A Garden Isn't Finished in July | Marcus Bergin's Garden Notebook
THE CRAFT OF GARDENING
Marcus Bergin
7/4/20263 min read

A Garden Isn't Finished in July
July has a way of making us think a garden has reached its destination. I've learnt that it's only halfway through the journey.
There's a particular feeling that seems to arrive every July. Borders are full, the roses are at their peak, the lavender is alive with bees and the lawn, assuming the weather has been kind, has settled into that rich green that only early summer seems able to produce. After months of planting, pruning and waiting, it's tempting to stand back, admire everything around you and think, "There we are. The garden is finished."
I've heard customers say exactly that.
The truth is, every time I do, I smile to myself because I know what's coming next.
Gardens have never been interested in finishing.
That's one of the first lessons they teach you if you spend enough years working with them. Just when one plant reaches its peak, another quietly begins to fade. The roses may be magnificent now, but before long they'll need deadheading if they're to give another display later in the summer. The sweet peas that looked so full of promise in June are already asking for regular picking, while the borders are beginning to hint at the colours they'll wear as August approaches.
The garden is always moving forward.
I think that's one of the reasons I enjoy gardening as much now as I did when I first started. No matter how many years pass, there is never a point where everything simply stops. Nature doesn't pause because we've reached a convenient moment. It continues to grow, change, and adapt, often without us noticing until we return a week later and wonder where the time has gone.
Perhaps we should take comfort from that.
So much of modern life encourages us to chase completion. We finish a project, tick another job off the list or reach a milestone we've been working towards for months. There's satisfaction in that, of course, but gardens offer a rather different way of looking at the world. They remind us that some of the most worthwhile things are never truly complete. They simply evolve.

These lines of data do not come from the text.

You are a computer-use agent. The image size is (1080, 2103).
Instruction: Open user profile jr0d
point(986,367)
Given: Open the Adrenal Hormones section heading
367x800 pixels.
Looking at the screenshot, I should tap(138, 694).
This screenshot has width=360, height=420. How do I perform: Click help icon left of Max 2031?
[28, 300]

I've often found that the happiest gardeners are the ones who embrace that idea. They don't become frustrated because another weed has appeared or because the lawn needs cutting yet again. They understand that's simply the conversation they've chosen to have with the garden. Every season asks different questions, and every visit provides a slightly different answer.
That doesn't mean the work becomes easier.

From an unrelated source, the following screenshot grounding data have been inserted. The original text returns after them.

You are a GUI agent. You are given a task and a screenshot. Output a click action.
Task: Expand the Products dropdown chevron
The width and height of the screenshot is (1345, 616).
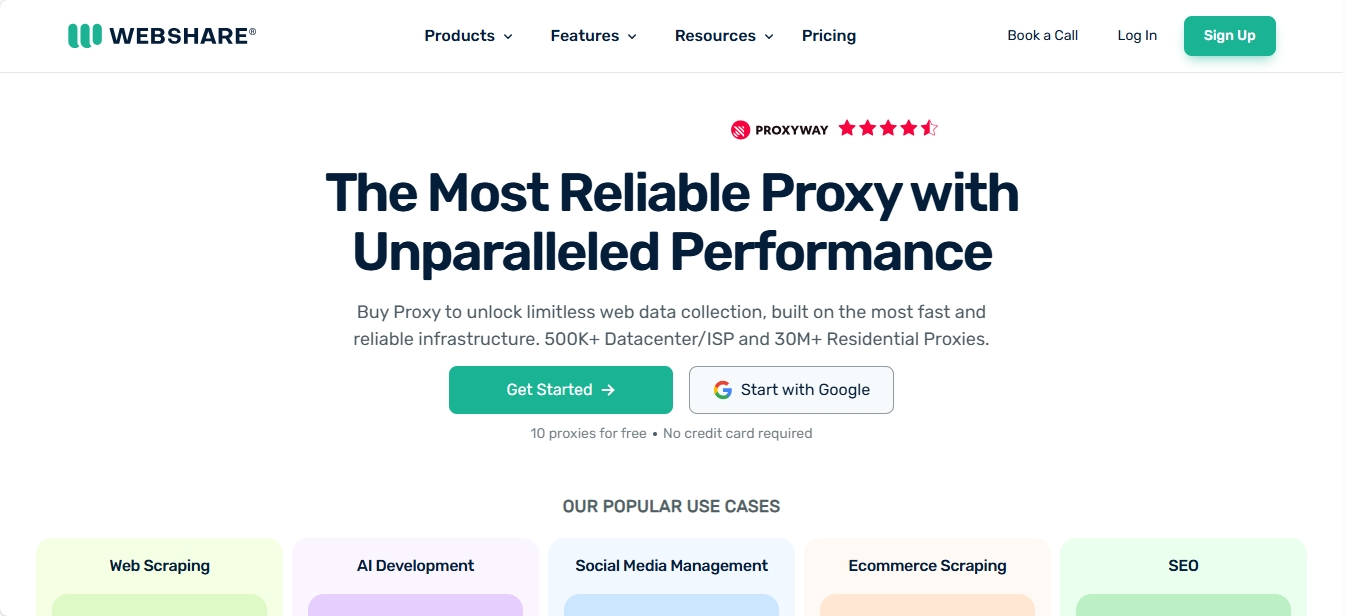pyautogui.click(x=508, y=37)
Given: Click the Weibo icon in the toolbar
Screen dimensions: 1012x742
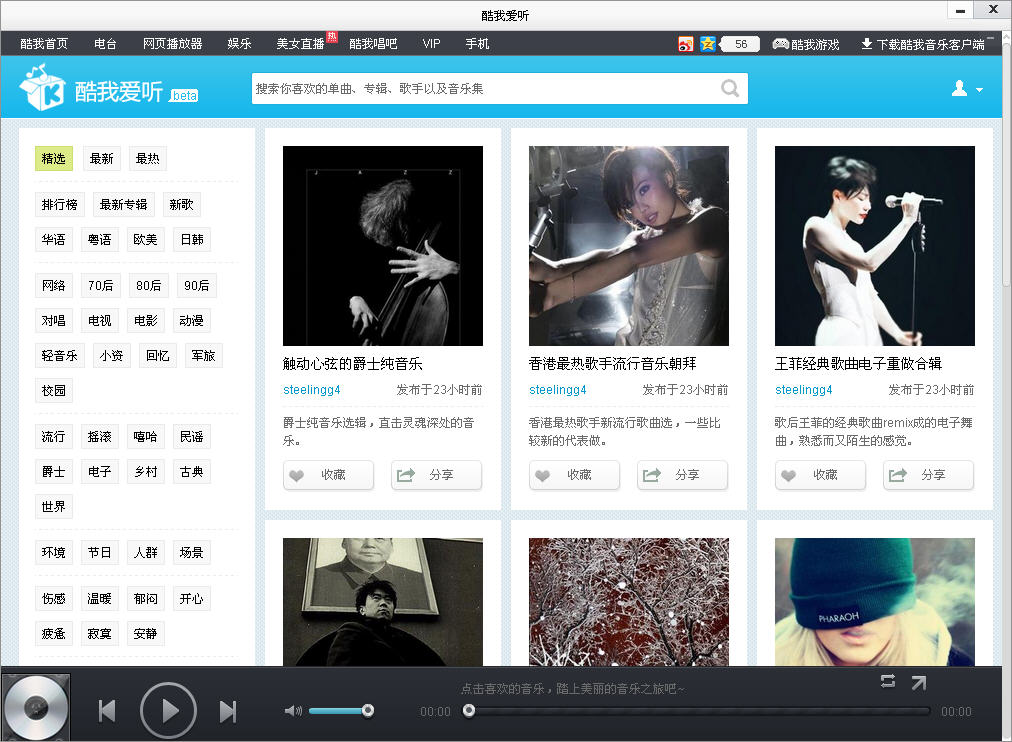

July can be demanding. Dry spells test both plants and gardeners. Hedges seem to grow just when you thought you'd finished cutting them, and the borders somehow produce another bucket of weeds almost overnight. Yet even on the busiest days, there's usually a moment when I find myself stopping to admire something that wasn't there the week before.
A new rose is opening.
The first ripe tomato.
A butterfly settling on a flower that's only just come into bloom.

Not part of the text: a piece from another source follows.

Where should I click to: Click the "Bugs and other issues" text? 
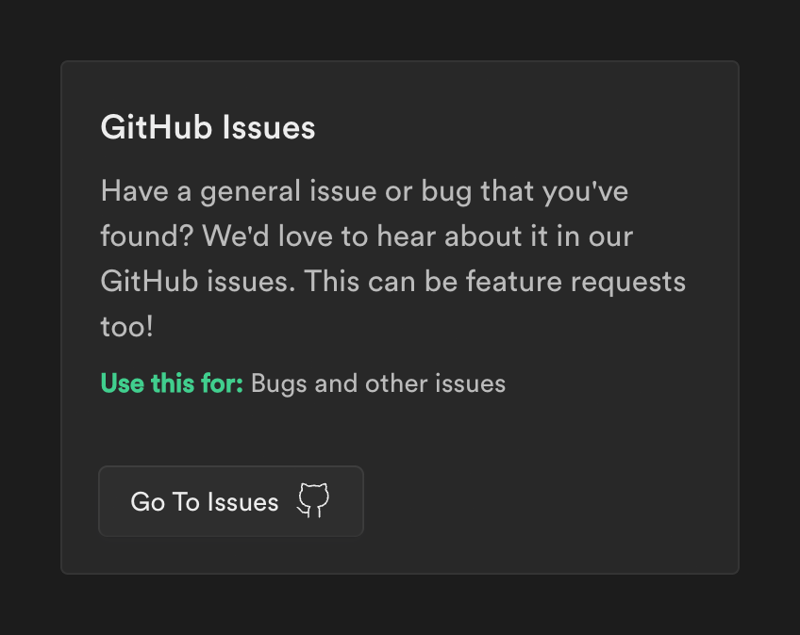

Those moments remind me that the garden hasn't been waiting for me to finish working.
It's been getting on with life all by itself.
Perhaps that's why I've never thought of gardening as a task with a finishing line. It's more like a friendship that grows stronger with time. The more seasons you share together, the more you understand one another. You begin to anticipate the quiet changes, celebrate the unexpected successes and accept that every year will be a little different from the last.
So if you look at your garden this July and find yourself thinking it's finally finished, enjoy that feeling for a while.
Then make yourself another cup of tea.
Because the garden has already started planning for tomorrow.